About the time the Rams left, I left as well and headed from Southern California to Reno. I soon had a new favorite team to root for: the Pack! I came along at the perfect time to witness the magic of Chris Vargas. In 1991 it was a 35-point comeback against Weber State, and in 1993 I watched him lead the nation in passing yards. I was sure he was my favorite UNR player of all time, and he was until 2007. That year a redshirt freshman was thrown into a game after an injury to the starting quarterback. Colin Kaepernick entered in the second quarter and passed for 384 yards, threw 4 TDs and rushed for 60 yards in a 49–41 loss to Fresno State. I was sure Kaep was my new favorite player. Kaepernick did not disappoint me over his career at UNR. He was more than once the WAC offensive player of the year and the first player in NCAA history to record back-to-back 2,000/1,000-yard seasons. And yes, I did rush the field on his final game at Mackay Stadium when the Pack stunned unbeaten Boise State and broke the team’s 24-game winning streak.

And what a break — the team in the city I live in, the San Francisco 49ers, drafted him. My favorite player coming to my city, I was sure I was now a fan of the NFL again. Kaep did not play a lot in the first year, but in that second year, a familiar thing happened. The starting quarterback got hurt and Kaepernick got his chance. I remember boldly announcing to my co-workers on the day Kaep got his first start against the Bears on Monday night football that Kaep would win the game that night and lead the team to the Super Bowl. He sure did!

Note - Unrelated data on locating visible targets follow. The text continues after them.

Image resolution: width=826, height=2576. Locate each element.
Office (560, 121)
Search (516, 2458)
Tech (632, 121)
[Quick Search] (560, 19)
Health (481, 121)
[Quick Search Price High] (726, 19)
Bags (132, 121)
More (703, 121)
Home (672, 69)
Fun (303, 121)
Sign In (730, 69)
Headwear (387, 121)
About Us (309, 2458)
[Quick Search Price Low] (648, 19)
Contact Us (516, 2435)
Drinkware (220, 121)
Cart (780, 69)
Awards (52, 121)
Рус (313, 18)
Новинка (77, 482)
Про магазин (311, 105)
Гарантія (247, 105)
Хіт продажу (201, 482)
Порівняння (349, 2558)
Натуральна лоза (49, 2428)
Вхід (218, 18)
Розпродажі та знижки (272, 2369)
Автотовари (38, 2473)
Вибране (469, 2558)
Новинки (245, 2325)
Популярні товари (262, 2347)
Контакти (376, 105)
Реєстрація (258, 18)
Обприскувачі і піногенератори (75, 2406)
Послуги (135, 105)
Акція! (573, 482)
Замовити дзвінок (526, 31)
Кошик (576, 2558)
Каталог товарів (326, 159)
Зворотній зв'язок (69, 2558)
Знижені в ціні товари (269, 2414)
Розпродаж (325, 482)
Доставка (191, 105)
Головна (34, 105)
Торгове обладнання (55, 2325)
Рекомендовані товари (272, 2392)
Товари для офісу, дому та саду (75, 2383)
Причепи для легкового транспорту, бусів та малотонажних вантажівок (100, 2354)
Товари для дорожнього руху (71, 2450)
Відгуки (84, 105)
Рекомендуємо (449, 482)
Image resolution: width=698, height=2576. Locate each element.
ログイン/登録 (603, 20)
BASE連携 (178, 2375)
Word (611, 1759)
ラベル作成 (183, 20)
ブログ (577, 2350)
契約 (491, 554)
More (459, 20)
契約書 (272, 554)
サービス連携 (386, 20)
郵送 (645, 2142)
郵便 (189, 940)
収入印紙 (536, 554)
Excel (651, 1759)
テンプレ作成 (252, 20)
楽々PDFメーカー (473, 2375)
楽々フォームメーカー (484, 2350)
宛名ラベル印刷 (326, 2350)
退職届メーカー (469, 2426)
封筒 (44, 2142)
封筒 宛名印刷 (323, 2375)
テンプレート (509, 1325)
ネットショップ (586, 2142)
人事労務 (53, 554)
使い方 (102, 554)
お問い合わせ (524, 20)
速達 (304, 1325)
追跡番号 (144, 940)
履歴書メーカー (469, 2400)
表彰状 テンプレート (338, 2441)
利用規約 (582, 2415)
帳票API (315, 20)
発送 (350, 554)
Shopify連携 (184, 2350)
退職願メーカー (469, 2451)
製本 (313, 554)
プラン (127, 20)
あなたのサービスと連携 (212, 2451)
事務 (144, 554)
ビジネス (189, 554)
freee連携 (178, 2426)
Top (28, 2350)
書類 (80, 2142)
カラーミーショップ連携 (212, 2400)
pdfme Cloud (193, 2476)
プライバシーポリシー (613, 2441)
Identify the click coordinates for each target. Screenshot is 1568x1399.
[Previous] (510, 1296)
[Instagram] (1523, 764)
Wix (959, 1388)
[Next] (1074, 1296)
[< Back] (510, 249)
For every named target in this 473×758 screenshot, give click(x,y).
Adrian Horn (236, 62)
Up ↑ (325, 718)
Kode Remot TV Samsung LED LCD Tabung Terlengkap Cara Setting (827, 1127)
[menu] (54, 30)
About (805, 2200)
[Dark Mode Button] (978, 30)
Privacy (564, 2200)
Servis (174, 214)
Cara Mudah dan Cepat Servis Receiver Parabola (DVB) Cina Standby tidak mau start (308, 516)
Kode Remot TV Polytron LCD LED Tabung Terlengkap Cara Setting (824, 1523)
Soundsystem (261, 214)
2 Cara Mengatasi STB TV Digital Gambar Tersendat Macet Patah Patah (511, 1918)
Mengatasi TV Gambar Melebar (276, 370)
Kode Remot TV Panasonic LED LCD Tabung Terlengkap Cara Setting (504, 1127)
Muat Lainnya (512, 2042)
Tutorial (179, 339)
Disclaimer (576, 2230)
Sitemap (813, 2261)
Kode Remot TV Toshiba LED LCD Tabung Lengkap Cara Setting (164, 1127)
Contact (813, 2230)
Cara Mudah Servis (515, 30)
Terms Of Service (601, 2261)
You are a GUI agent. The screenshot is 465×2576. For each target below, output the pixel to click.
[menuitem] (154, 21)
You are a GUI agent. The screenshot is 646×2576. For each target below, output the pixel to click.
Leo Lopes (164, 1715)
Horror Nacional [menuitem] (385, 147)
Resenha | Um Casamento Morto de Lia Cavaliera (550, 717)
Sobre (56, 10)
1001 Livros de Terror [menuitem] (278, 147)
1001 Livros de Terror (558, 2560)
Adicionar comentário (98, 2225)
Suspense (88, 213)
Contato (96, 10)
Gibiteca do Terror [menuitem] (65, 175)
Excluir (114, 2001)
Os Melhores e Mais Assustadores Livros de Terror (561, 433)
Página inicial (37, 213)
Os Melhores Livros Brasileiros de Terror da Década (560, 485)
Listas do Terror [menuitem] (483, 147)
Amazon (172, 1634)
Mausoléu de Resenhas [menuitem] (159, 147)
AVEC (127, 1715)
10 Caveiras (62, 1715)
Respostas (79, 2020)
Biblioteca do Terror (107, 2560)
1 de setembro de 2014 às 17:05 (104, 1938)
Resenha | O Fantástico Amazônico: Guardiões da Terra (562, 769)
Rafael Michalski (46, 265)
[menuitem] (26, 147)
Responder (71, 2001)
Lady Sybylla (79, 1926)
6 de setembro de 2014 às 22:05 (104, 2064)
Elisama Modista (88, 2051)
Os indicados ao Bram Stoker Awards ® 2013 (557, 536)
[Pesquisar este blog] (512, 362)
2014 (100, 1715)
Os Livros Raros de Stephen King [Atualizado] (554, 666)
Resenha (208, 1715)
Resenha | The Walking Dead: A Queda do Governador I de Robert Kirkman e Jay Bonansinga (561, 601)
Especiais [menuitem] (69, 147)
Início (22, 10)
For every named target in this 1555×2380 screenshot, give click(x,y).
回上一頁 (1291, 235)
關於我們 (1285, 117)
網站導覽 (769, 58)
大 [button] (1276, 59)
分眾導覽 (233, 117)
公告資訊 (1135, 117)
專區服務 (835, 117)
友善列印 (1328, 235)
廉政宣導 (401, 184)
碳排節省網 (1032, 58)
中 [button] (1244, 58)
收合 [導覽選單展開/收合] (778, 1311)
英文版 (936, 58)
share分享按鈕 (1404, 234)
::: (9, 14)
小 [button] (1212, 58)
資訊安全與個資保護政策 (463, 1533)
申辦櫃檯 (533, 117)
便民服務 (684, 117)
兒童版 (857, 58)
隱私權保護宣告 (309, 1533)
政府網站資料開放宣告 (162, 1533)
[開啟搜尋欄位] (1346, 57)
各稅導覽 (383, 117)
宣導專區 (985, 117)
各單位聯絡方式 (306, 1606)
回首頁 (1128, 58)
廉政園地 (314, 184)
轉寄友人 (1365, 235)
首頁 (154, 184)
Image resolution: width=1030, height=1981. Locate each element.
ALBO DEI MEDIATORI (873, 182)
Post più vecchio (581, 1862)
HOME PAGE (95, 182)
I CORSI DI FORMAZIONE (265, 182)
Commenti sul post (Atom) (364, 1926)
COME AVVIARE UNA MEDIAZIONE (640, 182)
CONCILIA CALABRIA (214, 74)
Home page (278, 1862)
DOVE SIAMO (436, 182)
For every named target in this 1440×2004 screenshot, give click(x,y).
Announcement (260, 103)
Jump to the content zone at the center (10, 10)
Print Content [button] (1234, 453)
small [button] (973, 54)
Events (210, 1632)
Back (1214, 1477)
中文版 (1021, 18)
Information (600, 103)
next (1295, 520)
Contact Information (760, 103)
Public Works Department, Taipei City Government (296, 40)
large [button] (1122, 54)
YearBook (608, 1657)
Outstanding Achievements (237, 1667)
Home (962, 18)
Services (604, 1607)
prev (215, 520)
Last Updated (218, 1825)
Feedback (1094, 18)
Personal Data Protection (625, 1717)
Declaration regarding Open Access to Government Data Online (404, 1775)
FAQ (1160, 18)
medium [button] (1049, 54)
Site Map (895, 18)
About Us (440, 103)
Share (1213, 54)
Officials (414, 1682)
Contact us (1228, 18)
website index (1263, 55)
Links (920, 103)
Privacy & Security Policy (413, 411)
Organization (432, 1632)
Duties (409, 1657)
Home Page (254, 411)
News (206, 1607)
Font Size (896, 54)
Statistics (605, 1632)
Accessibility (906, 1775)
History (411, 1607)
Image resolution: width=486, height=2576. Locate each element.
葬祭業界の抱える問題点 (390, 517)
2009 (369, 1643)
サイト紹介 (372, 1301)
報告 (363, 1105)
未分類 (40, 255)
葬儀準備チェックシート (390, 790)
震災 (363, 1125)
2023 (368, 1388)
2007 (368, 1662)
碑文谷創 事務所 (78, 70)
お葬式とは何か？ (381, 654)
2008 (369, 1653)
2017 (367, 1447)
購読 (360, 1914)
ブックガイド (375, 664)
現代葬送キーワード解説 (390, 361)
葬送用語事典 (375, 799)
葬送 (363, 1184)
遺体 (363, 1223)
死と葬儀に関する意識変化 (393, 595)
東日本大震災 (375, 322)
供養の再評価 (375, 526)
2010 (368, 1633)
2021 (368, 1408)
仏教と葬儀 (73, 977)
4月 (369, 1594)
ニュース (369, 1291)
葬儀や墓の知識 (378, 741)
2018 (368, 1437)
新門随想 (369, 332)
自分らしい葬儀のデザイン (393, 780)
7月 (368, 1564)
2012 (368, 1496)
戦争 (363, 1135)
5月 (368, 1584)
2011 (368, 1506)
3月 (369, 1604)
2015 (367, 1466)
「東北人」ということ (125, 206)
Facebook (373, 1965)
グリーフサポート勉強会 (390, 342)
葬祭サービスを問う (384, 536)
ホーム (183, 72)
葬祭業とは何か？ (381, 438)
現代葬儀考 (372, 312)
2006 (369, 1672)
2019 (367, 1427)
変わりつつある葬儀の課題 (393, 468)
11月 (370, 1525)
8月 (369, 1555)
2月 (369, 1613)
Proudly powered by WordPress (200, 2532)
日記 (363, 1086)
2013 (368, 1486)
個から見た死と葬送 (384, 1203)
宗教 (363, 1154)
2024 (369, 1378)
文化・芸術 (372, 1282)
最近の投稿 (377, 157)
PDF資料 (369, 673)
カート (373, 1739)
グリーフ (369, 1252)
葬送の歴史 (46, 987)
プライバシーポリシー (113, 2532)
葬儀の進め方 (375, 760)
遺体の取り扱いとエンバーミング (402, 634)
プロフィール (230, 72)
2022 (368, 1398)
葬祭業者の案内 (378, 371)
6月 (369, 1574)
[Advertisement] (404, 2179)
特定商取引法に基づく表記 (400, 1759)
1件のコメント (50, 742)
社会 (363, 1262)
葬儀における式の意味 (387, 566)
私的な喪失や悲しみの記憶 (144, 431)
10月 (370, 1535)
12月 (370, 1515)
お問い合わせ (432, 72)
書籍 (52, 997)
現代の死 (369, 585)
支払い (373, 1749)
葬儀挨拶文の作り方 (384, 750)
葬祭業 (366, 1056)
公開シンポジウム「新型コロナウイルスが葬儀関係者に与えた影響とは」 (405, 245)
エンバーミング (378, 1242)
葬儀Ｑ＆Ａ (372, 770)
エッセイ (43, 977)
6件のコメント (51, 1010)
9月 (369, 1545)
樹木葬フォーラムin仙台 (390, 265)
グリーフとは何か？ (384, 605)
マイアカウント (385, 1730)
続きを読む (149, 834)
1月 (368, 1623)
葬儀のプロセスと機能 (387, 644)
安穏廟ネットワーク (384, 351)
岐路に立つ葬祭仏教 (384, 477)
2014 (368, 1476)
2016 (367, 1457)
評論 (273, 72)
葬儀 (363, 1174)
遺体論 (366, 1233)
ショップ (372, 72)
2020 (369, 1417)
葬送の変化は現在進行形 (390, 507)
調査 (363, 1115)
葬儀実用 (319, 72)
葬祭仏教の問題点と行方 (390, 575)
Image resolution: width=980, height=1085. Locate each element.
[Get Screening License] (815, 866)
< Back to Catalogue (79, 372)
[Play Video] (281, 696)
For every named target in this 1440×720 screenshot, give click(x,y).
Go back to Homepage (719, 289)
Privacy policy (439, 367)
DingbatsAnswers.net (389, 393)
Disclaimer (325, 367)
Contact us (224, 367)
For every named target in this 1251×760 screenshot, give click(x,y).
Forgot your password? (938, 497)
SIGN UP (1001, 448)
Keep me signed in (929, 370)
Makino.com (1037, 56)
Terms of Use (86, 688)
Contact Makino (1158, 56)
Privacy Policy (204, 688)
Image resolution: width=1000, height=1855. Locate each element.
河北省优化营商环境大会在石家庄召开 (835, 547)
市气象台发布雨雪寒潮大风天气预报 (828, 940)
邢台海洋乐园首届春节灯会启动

Kaep followed the Super Bowl season with another great year leading the team to the NFC Championship. I was sure Kaepernick was going to the Pro Football Hall of Fame. I was sure Kaep was on his way to becoming our most famous alumnus because of his football ability.

After a few down years, some injuries, coaching changes and a tense relationship with the 49ers organization, Kaepernick is no longer the best player on the team. I was sure his best days were behind him. But then, Kaep took a stand, actually a knee, refusing to stand for the national anthem in protest of what he deems are wrongdoings against African Americans and minorities in the United States. Most people are sure that he’s either a villain ripping our country apart or a hero for standing up to racial inequality.

For once in my life, I’m not sure. I see the average wealth of white families growing by 84 percent, three times the growth of the black population. I read that 1 in every 15 African-American men are incarcerated in comparison to 1 in every 106 white men. A black driver is roughly 31 percent more likely to be pulled over by police than a white driver.

I also know that if someone very close to you died fighting for our country in a war, it would be hurtful to watch someone snub our national anthem. If my brother died in the line of duty as a cop pulling someone over, if my friend lost his life running into a burning building as a firefighter, if my dad never came home from a mission as a national security officer … it would not be easy to witness someone disrespecting our symbol of freedom.

I’m simply not sure what Kaep’s actions mean to me right now. What I am sure of is that I am thankful he started the dialogue. Kaep’s actions led the nightly news, graced the cover of Time Magazine and have sports-talk radio buzzing constantly. Our country is talking about race thanks to this quarterback who spent five of his formative years living and learning in Reno. I’m now sure his biggest accomplishments will come from off the field.

If you’re not sure if people have an opinion on Kaepernick or not, throw on a 49ers jersey with number seven on the back and walk around town. I’m sure that someone will tell you what they think.